The 10 steps (in order) are:
- Avoidance.
- Disinterest.
- Neutrality.
- Mild affinity.
- Interest.
- Engagement.
- Immersion.
- Preoccupation.
- Obsession.
- Compulsion.
All this says a lot for independent artists and filmmakers and their ability (or failure) to engage their unique (or “true”) audiences by enticing or coaxing them along a desired path, to get them to do the thing you’d like them to. The “call to action.”
Whether it’s:
- to buy that Special Edition CD/DVD of your independently-produced, independently-performed music or film.
- to submit their email address to your mailing list so they can stay abreast of the latest changes at your site and happenings.
- to share all links to your film or band site, to your Facebook Fan Page, your URL, or to favorable press coverage.
- to attend a live event where your film shall be screened in conjunction with local short filmmakers or other cross-partnering opportunities.
- to attend panel sessions stacked with industry experts who speak extensively about their craft to packed houses.
On Ignoring:
It’s one thing to get audiences to cease ignoring you.
Once you’ve spent yourself silly getting them to pay finally attention to your message, you’re not nearly done yet! This is just the first baby step in a colossally arduous process you only hope (and intend) will end in a sale, or in complimentary press coverage, or ultimately in some other desired outcome.

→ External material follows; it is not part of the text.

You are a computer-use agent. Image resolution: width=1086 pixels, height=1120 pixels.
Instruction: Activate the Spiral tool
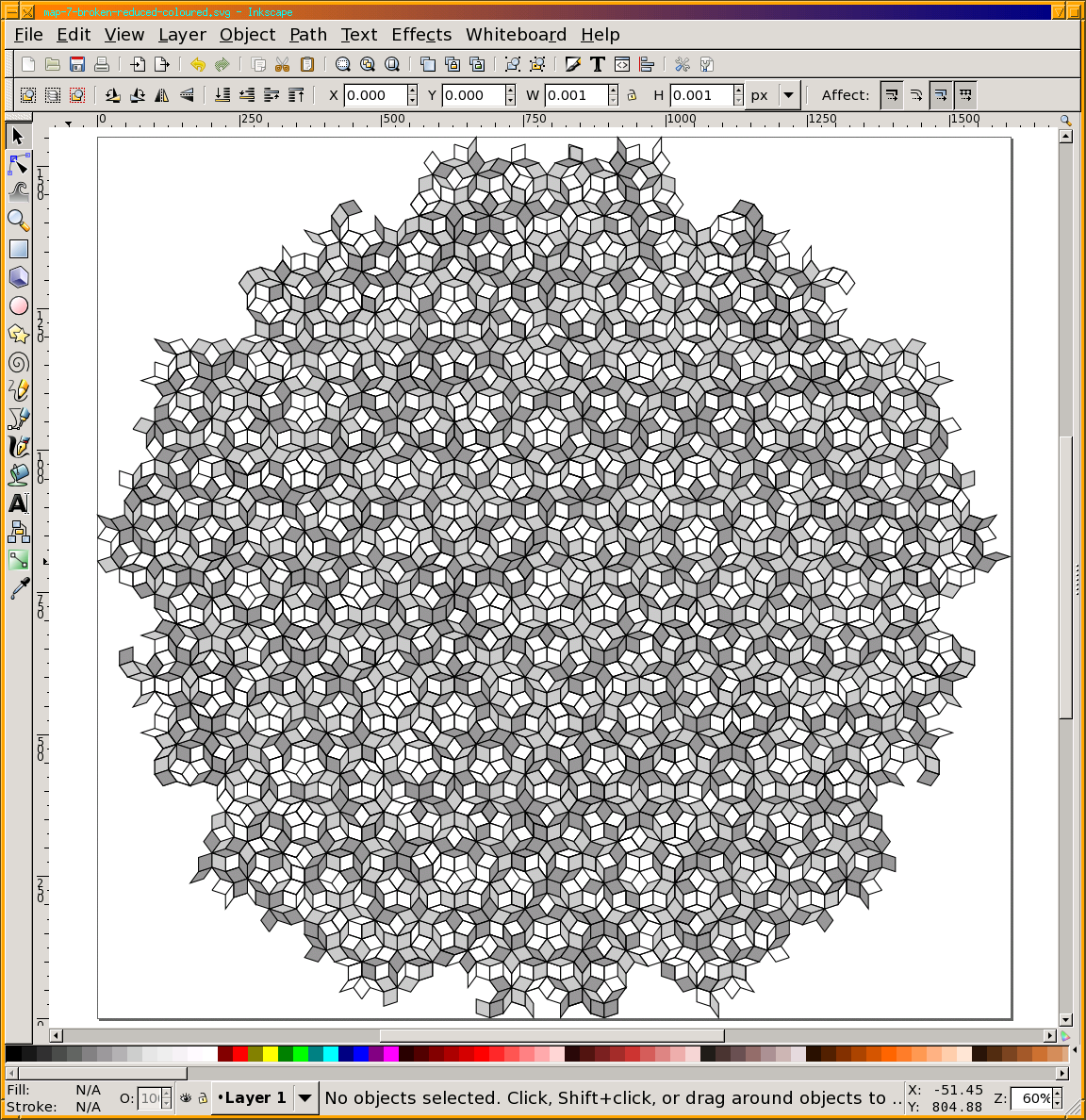click(18, 363)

To rise above the slag heap of – literally — the tens of thousands of other projects in the space demands a tremendous amount of propulsion. Something celeb blogger Chris Brogan craftily refers to as “escape velocity.”
This stage is the equivalent of the online “hello.”
To forget or not to forget – now that’s the real issue:Now that your target audience isn’t ignoring you, the question you need to ask is thus: are they remembering your message when they’re supposed to? In other words, are they not forgetting you?
Attempting to keep your audience in top-of-mind awareness entails a completely different slew of tasks and responsibilities that – once again – involves yet more expenditure and aggravation. By this second stage, you’re likely not working as hard as at the beginning, yet this is still no time to rest on your laurels, Hogshead writes.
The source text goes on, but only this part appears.